Mathematics Basics - Linear Algebra (Matrix Part 2)

Matrix Inverse and Determinant

Matrix Inverse

We will now turn our attention to solving simultaneous equations. Elimination and substitution are the typical methods we employ to solve simultaneous equations. It turns out matrix multiplication offers another approach we can obtain a solution.

This relies on one property of matrix called matrix inverse. Multiplying a matrix by its inverse will result in an identity matrix.

$A^{-1}*A = I$

where $A^{-1}$ is the inverse of matrix A and I is the identity matrix.

To solve a simultaneous equation $A*r=s$ for vector $r$ , we can rearrange the equation as follows

$\begin{aligned} A*r &= s \\ A^{-1}*(A*r)&=A^{-1}*s \\ r&=A^{-1}*s \end{aligned}$

Therefore, solution for vector $r$ can be obtained by multiplying $A^{-1}$ with $s$ .

However, finding matrix inverse is a non-trivial task. There exists one shortcut to calculate matrix inverse if it is a 2 by 2 square matrix.

$\begin{pmatrix}a&b\\c&d\end{pmatrix}^{-1}=\frac{1}{ad-bc}\begin{pmatrix}d&-b\\-c&a\end{pmatrix} \tag{1}$

To find inverse of matrix in higher dimensions, QR decomposition could be one approach. But this is out of scope for our discussion here.

Matrix Determinant

One concept closely related to matrix inverse is matrix determinant. For a matrix $A=\begin{pmatrix}a&b\\c&d\end{pmatrix}$ , we can draw a parallelogram with vectors $\begin{pmatrix}a\\c\end{pmatrix}$ and $\begin{pmatrix}b\\d\end{pmatrix}$ . The determinant of this matrix is then defined as the area of this parallelogram.

Mathematics Basics - Linear Algebra (Matrix Part 2)

This area is calculated by formula below.

$\begin{aligned} |A| &= (a+b)*(c+d)-ac-bd-2bc\\ &=ad-bc \end{aligned}$

The symbol for determinant is two vertical bars (|), just like the modulus operator for vectors.
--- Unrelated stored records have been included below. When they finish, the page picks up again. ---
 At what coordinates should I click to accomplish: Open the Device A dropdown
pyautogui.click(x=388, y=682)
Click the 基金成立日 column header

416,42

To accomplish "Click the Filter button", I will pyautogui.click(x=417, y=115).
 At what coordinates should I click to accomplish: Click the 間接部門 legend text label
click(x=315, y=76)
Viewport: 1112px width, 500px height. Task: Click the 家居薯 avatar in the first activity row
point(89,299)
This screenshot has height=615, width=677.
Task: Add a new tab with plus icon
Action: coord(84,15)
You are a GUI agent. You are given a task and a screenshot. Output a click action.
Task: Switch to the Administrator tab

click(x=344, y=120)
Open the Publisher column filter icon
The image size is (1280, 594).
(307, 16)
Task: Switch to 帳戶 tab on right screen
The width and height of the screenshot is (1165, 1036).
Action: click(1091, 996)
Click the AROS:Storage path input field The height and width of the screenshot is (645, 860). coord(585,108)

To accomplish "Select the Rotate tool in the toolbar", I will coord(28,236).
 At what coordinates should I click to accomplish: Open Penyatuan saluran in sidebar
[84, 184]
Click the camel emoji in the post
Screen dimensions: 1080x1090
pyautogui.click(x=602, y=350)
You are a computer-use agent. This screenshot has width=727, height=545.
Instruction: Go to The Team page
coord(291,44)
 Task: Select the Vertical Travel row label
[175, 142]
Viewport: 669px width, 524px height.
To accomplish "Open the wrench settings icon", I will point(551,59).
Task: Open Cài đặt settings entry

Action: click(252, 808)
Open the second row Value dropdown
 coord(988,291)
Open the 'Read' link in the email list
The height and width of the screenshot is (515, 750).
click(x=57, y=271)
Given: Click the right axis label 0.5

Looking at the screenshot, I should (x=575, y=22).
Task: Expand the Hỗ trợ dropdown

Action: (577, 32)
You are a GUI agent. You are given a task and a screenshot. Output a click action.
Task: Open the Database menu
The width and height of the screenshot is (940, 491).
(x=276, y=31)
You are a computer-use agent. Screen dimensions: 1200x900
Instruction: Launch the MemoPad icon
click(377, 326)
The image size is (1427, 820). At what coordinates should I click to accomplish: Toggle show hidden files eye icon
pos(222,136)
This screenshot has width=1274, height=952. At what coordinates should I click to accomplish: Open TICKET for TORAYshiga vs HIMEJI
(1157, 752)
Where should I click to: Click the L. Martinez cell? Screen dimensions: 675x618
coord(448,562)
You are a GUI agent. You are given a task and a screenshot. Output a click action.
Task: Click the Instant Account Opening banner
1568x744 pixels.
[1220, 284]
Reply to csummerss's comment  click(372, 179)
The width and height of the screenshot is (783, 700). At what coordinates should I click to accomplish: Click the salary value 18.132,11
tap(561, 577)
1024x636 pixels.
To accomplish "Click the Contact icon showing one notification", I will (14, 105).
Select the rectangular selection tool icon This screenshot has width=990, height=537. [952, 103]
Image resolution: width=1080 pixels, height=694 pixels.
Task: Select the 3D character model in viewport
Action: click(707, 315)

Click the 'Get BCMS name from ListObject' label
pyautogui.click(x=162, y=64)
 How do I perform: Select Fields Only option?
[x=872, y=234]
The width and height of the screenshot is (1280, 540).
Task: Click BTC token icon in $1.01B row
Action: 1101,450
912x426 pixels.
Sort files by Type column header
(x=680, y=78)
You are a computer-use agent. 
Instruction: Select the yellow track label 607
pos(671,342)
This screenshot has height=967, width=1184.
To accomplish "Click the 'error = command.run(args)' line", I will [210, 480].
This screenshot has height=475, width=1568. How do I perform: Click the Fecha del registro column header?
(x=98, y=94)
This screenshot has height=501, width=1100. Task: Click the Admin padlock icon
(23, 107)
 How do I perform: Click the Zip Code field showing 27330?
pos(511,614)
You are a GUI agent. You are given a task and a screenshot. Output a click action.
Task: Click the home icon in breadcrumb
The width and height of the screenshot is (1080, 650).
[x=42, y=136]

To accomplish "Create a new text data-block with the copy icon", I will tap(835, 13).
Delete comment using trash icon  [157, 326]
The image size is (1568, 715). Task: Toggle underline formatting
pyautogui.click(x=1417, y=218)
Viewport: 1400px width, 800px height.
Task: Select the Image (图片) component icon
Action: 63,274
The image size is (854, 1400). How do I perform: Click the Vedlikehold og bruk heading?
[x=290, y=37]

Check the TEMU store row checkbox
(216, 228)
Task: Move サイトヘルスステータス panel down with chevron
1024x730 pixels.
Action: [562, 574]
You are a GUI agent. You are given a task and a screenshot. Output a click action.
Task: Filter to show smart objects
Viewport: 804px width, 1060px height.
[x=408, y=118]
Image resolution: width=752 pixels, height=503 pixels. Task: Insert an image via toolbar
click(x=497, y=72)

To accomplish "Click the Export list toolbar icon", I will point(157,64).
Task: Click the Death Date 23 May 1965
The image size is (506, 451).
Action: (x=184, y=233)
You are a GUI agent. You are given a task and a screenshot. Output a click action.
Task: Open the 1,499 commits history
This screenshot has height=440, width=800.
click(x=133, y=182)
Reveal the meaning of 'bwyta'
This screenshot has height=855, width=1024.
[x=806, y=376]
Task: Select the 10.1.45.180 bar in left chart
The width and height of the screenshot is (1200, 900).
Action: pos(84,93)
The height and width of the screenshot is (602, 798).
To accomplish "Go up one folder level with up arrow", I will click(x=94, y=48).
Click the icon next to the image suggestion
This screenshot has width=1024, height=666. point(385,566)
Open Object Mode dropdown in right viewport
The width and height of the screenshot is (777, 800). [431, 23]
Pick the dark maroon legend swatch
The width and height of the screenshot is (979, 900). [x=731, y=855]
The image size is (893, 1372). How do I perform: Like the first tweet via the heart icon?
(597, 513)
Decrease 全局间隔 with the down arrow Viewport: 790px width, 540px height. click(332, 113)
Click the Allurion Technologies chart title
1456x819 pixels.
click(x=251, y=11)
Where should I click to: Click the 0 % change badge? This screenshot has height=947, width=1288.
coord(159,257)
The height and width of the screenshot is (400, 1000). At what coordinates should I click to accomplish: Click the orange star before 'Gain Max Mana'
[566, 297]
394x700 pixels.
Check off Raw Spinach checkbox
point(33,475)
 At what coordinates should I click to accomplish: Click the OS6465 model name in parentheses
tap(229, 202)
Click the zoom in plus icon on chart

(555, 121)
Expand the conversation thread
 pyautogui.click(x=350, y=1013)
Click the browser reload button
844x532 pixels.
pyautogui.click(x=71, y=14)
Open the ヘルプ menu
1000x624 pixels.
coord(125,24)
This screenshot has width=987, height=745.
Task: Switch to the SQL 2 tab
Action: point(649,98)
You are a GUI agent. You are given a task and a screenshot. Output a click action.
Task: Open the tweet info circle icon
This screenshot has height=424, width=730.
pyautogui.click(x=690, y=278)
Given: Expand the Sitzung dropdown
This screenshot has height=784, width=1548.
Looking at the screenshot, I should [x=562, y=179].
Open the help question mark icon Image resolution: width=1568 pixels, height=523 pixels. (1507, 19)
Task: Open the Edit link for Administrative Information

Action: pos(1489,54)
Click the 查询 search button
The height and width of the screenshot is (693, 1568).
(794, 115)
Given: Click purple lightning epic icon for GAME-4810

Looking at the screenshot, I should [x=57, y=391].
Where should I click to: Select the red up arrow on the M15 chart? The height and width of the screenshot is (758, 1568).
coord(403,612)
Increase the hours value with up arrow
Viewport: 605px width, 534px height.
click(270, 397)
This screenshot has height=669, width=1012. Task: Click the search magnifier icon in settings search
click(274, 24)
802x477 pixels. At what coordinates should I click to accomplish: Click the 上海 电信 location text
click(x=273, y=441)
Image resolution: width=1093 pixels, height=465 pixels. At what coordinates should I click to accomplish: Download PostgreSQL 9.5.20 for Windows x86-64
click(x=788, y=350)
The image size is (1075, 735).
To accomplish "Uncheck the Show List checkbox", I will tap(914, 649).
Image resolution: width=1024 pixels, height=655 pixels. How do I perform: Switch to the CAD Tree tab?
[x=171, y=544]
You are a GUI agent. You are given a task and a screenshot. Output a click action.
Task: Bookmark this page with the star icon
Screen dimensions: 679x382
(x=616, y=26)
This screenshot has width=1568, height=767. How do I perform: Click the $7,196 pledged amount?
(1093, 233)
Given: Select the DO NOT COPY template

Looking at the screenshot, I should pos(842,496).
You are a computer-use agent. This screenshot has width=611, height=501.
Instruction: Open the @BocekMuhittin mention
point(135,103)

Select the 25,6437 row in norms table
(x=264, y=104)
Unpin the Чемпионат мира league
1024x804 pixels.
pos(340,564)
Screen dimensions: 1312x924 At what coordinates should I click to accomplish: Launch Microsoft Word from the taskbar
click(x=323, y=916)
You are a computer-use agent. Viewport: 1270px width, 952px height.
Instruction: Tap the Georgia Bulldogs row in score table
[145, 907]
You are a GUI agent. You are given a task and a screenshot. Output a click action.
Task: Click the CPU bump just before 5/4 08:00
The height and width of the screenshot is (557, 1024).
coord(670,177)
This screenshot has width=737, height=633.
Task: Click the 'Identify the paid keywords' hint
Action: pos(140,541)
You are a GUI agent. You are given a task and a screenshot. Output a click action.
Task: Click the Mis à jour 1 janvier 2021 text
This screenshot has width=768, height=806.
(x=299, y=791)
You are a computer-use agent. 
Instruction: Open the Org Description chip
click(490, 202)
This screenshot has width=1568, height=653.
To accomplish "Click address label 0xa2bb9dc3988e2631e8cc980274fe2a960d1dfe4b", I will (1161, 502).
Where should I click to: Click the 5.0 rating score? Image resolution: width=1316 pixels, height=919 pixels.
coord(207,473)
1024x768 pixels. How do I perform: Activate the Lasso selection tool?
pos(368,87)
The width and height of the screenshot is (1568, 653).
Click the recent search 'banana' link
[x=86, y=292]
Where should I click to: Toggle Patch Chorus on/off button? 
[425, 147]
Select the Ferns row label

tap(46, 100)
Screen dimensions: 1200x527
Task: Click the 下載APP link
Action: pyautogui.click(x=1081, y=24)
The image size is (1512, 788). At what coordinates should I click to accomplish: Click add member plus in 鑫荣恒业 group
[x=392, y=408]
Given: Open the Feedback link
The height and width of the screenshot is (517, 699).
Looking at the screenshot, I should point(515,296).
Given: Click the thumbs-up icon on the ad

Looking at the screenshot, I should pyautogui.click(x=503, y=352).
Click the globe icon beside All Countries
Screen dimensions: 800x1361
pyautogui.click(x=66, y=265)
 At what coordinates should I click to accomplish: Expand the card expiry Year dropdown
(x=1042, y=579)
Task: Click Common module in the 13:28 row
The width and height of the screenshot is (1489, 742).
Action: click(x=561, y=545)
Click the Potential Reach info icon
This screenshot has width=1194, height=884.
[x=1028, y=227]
Recall that $ad-bc$ is also the term we used in matrix inverse calculation for a 2 by 2 matrix (equation 1). Therefore our matrix inverse formula can be simplified as

$A^{-1}=\frac{1}{|A|}*\begin{pmatrix}d&-b\\-c&a\end{pmatrix} \tag{2}$

We can also see that not all matrices are invertible. In order to find the inverse of a matrix, we have to compute its determinant first. However, for a matrix like $\begin{pmatrix}1&2\\1&2\end{pmatrix}$ , the determinant is $1*2-2*1=0$ . It will result in a division by 0 when we substitute the determinant value to equation (2). This is because for a matrix to have non-zero determinant, the basis vectors of that matrix must be linearly independent. In our example 2 by 2 matrix $A$ , $\begin{pmatrix}a\\c\end{pmatrix}$ and $\begin{pmatrix}b\\d\end{pmatrix}$ must not lie on the same line to have a valid matrix inverse. In the simultaneous equation $A*r=s$ , there exists an infinite number of solutions for vector $r$ if matrix $A$ has no inverse.

Matrices Changing Basis

Changing Basis in General

We are going to revisit the topic of changing basis here after we have grasped the concept of matrix transformation on vectors.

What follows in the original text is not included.